All the inner angles of a 7 sided polygon are obtuse, their sizes in degrees being distinct integers divisible by 9. What is the sum (in degree) of the largest two angles?

Answer 1

Sum of all angles is $180^\circ \cdot (n-2) = 900^\circ$.

Denote angles as $a,b,c,d,e,f,g$ ($a<b<c<d<e<f<g$).

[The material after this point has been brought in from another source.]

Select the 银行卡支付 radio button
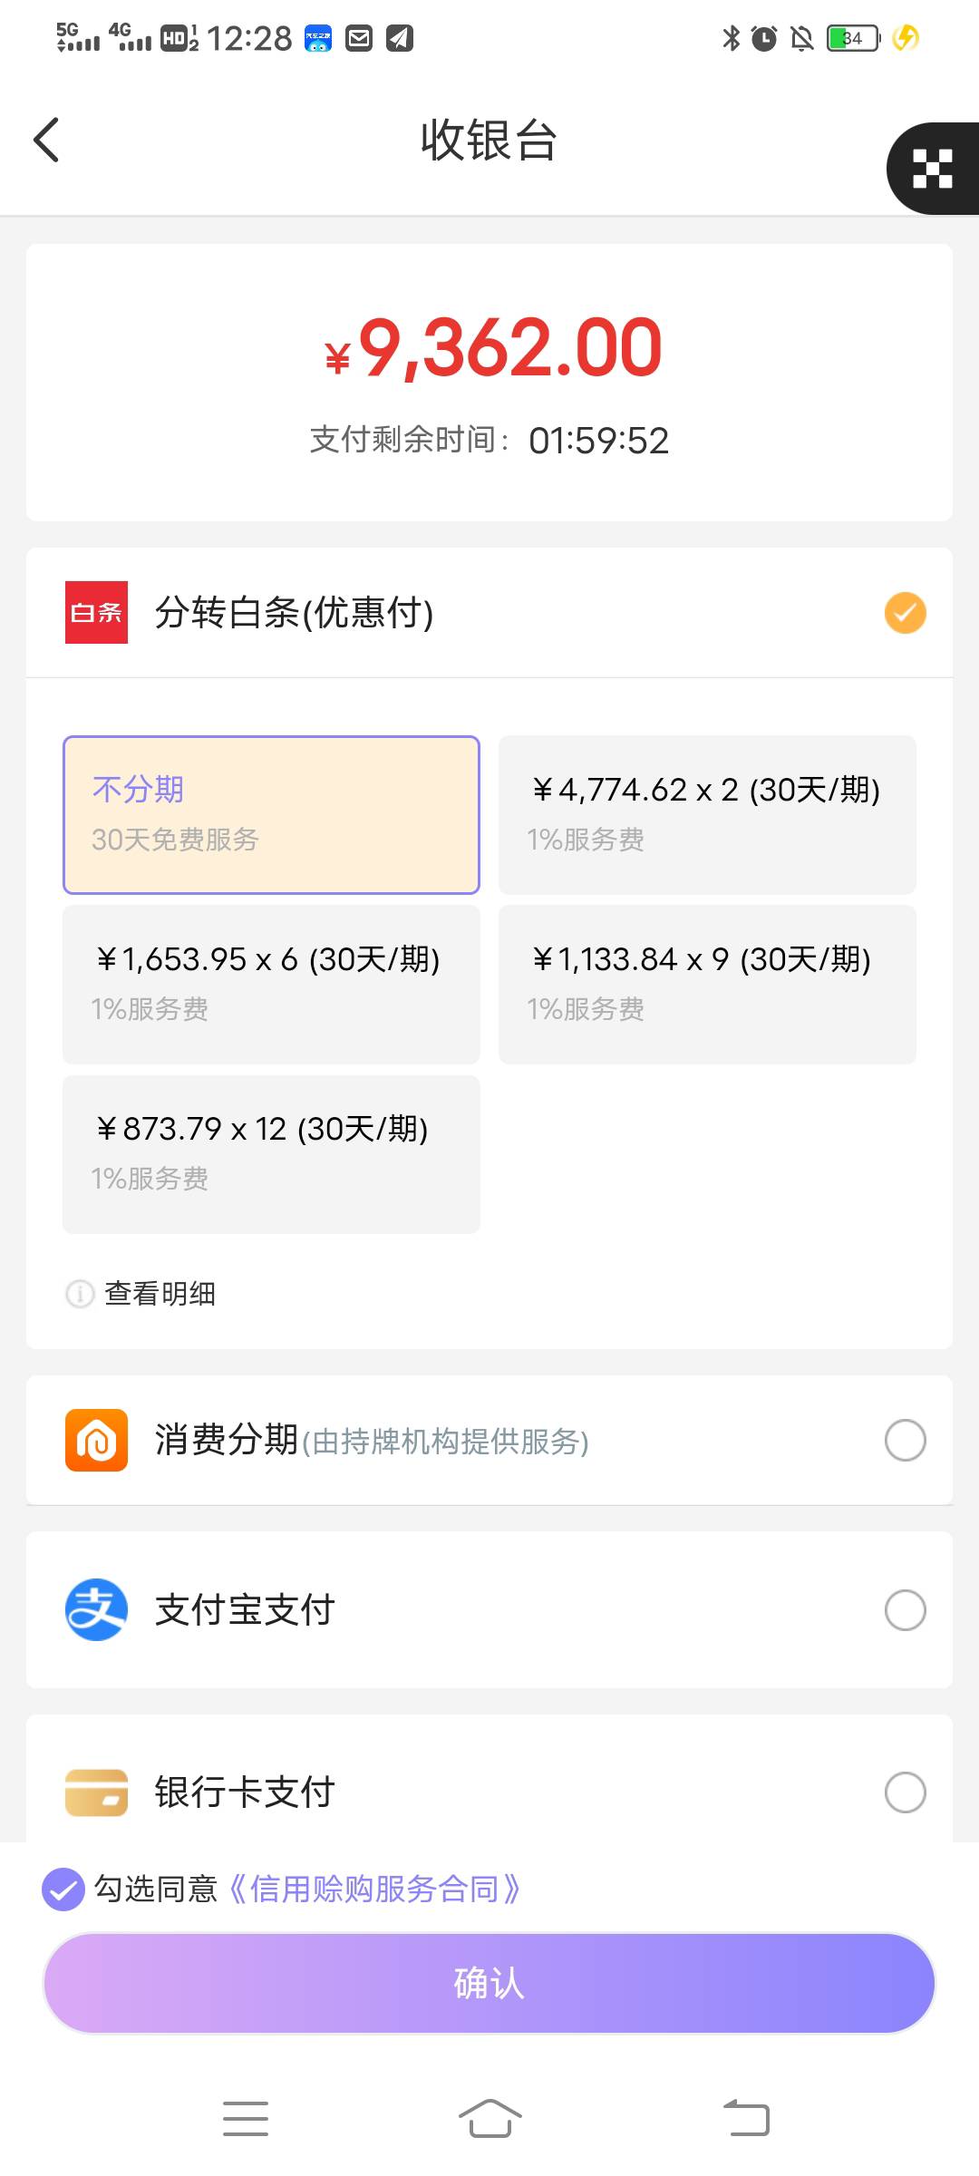 tap(905, 1792)
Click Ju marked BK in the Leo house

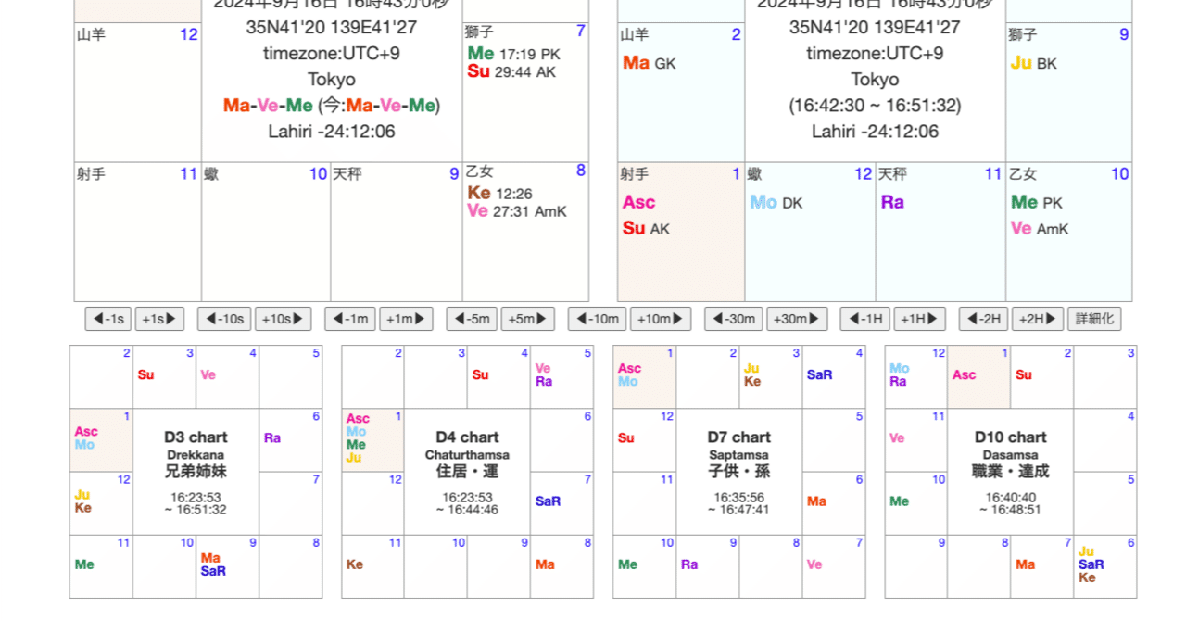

If all angles are obtuse and are integer numbers divisible by $9^\circ$, then they can be $99^\circ, 108^\circ, 117^\circ, 126^\circ, 135^\circ, 144^\circ, 153^\circ, ...$

A). If $a\ge 108^\circ$, then $b\ge 117^\circ, c\ge 126^\circ, d\ge 135^\circ, \ldots$, then $a+b+c+d+e+f+g\ge (108+117+126+135+144+153+162)^\circ = 945^\circ>900^\circ.$

So, $a=99^\circ$.

B). If $b\ge 117^\circ$, then $c\ge 126^\circ$, $\ldots$, then $a+b+c+d+e+f+g\ge (99+117+126+135+144+153+162)^\circ= 936^\circ>900^\circ$.

So, $b=108^\circ$.

C). Same way we can show, that $c=117^\circ$, ...

After that you can find possible values for $2$ largest angles.